### WORK INSTRUCTIONS
Keep the pictures out. Restate the entries below word for word.

-*-*-

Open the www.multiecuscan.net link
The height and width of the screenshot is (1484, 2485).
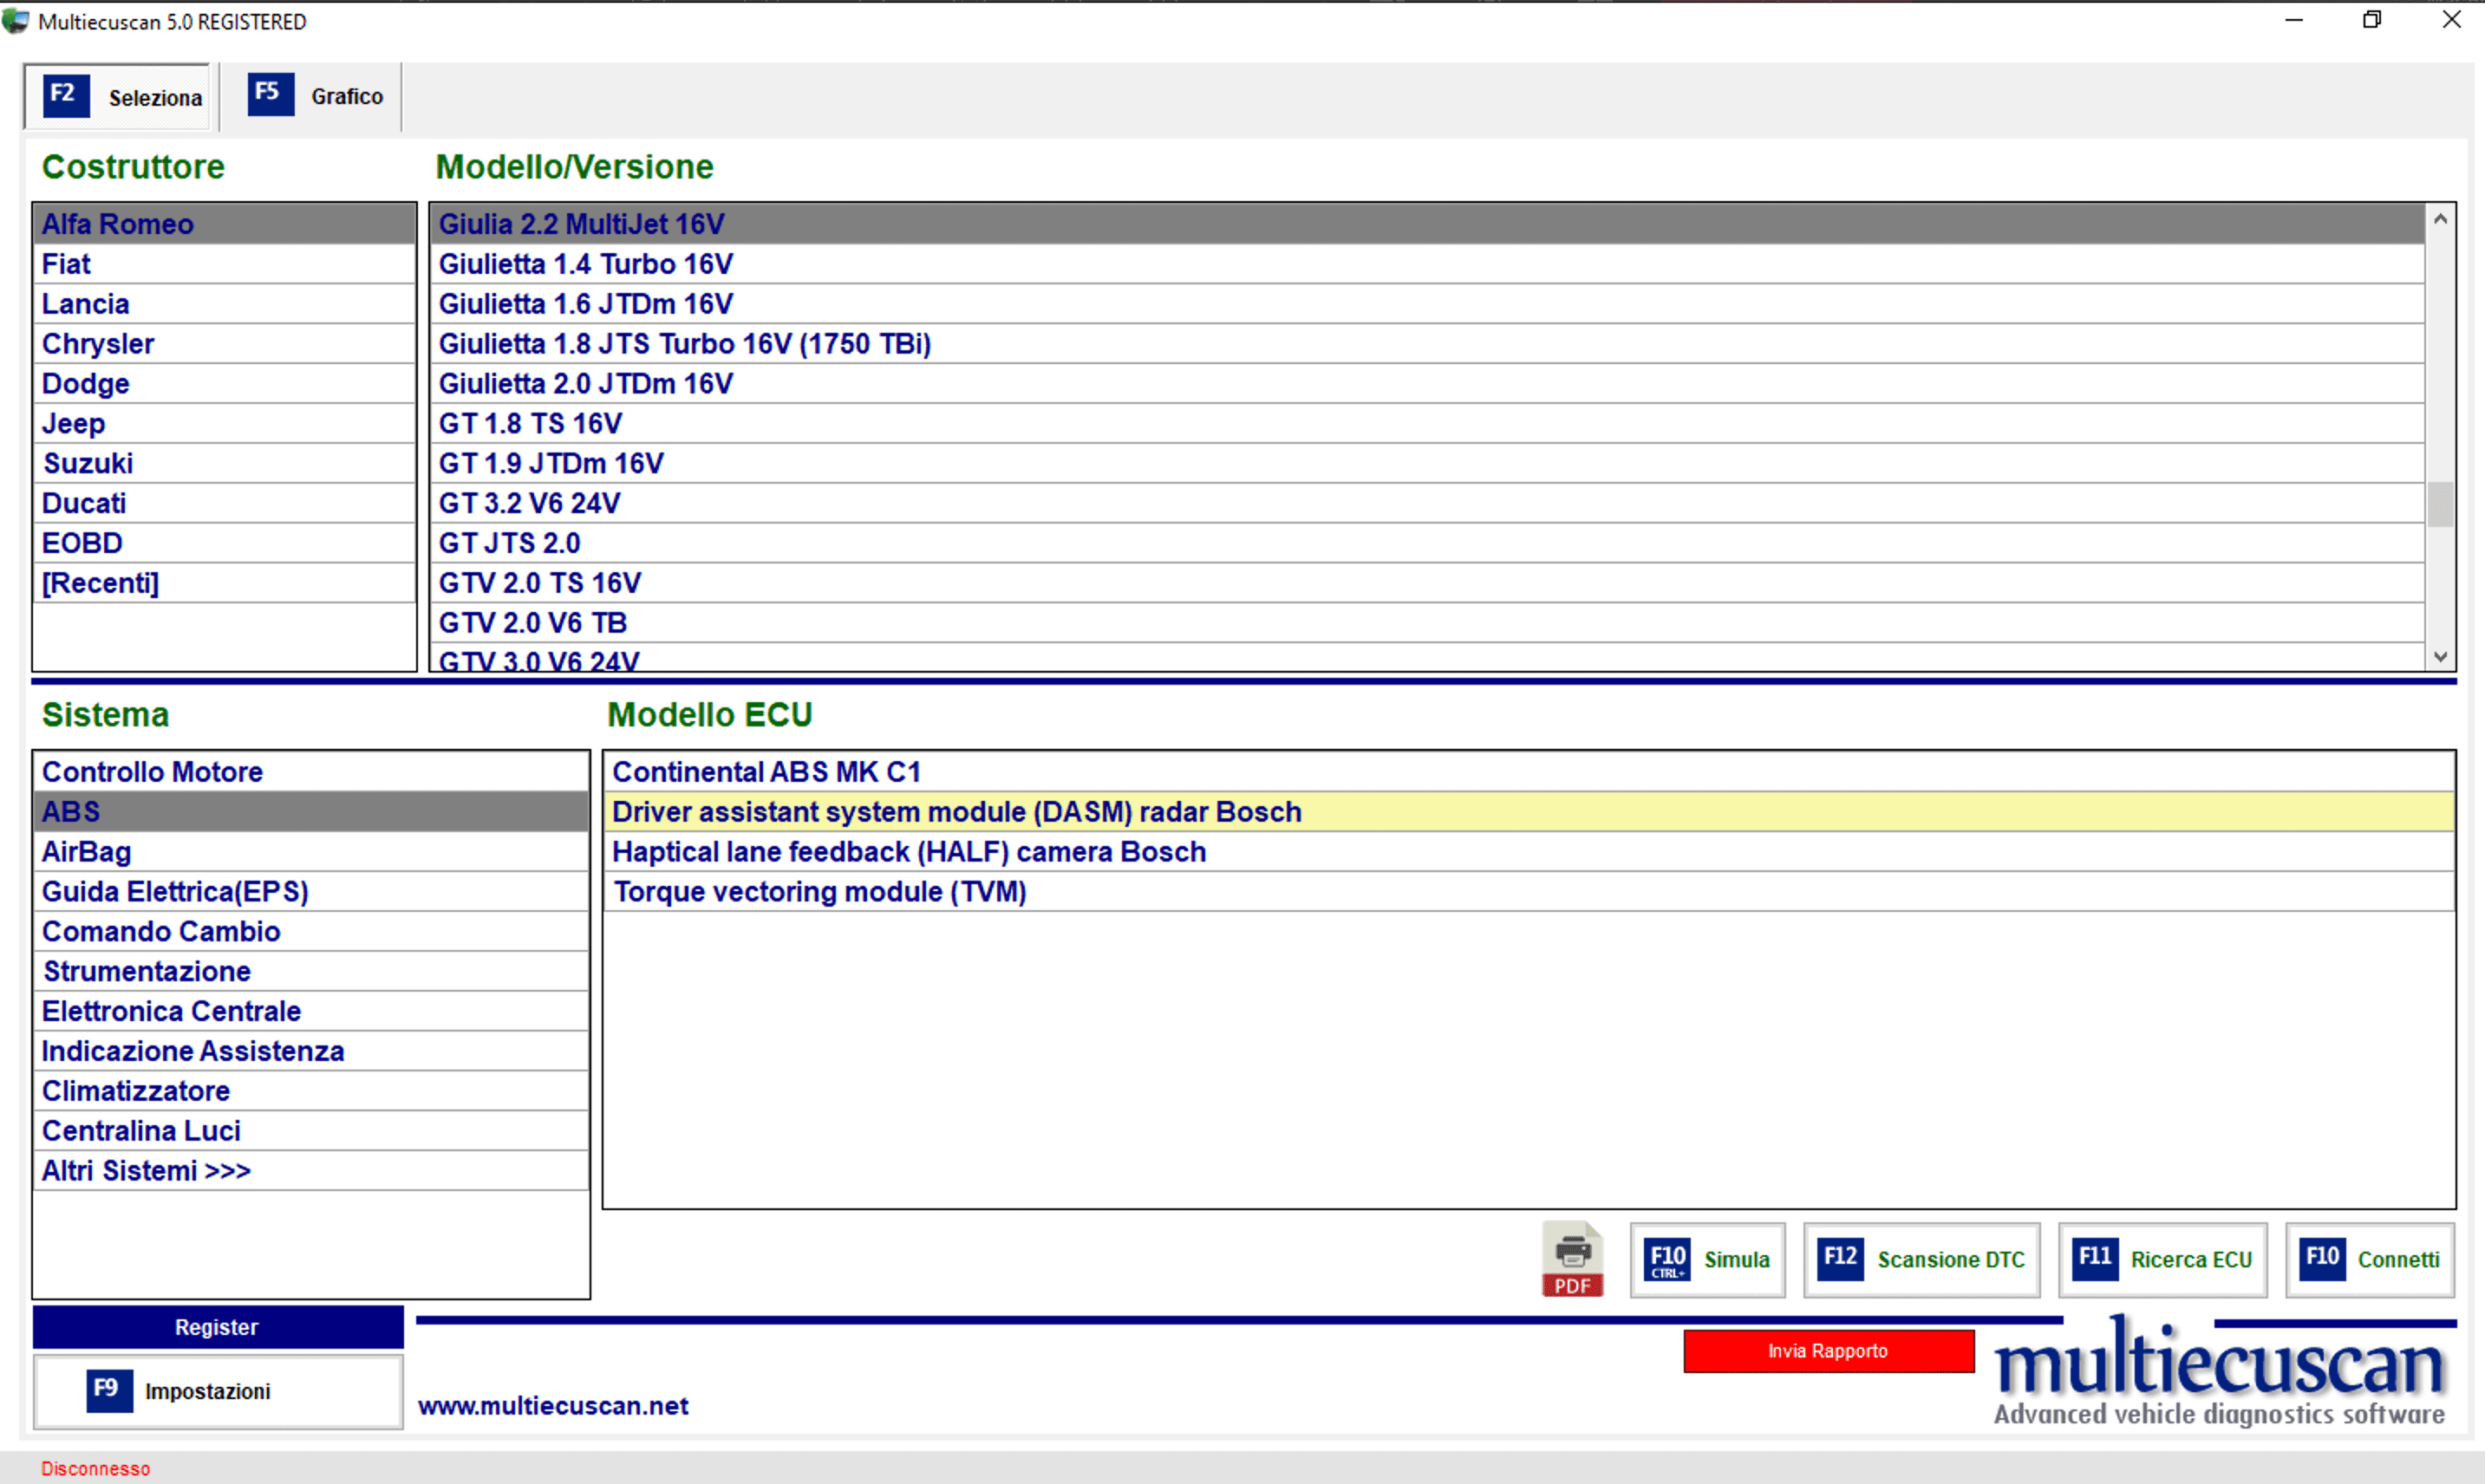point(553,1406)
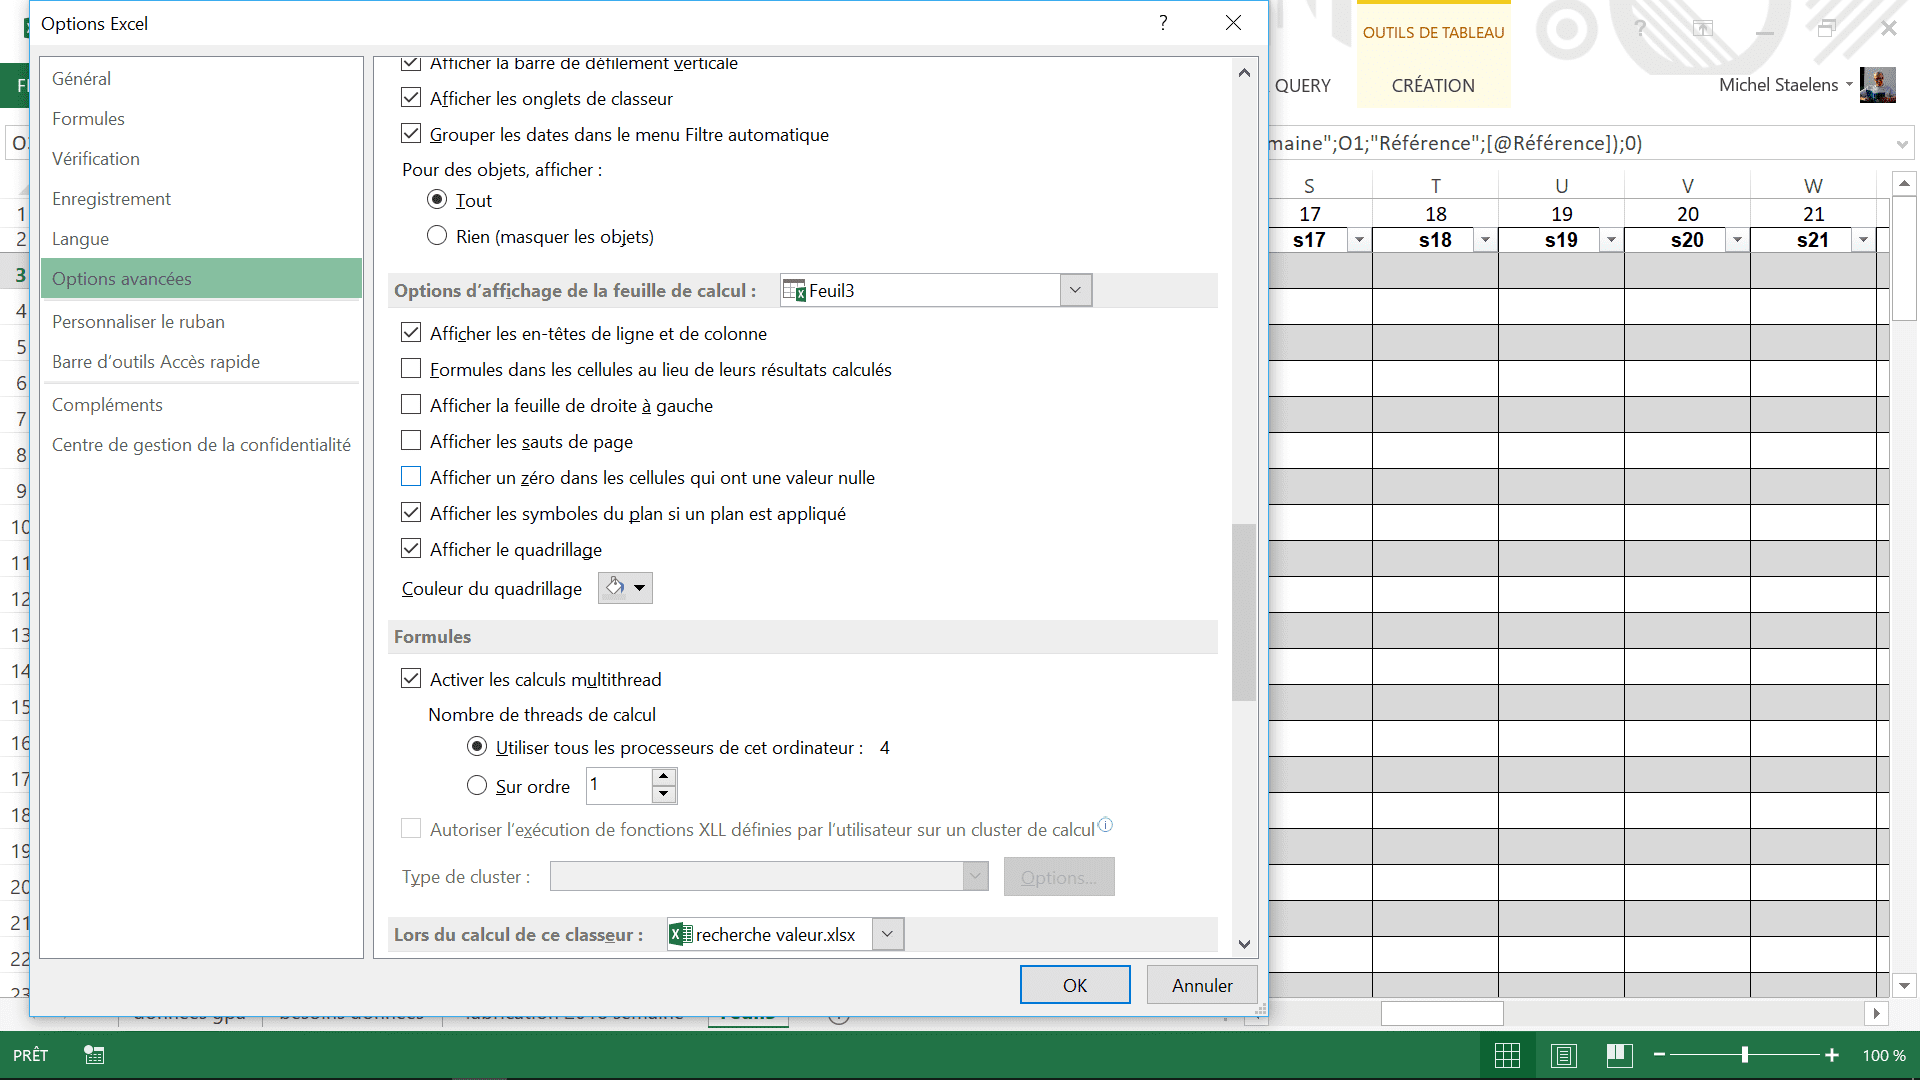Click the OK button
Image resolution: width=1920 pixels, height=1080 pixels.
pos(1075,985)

-*-*-

### RESULT FOR THIS EXERCISE
Open the www.multiecuscan.net link
The height and width of the screenshot is (1484, 2485).
point(553,1406)
Click the OK button
Image resolution: width=1920 pixels, height=1080 pixels.
pos(1075,985)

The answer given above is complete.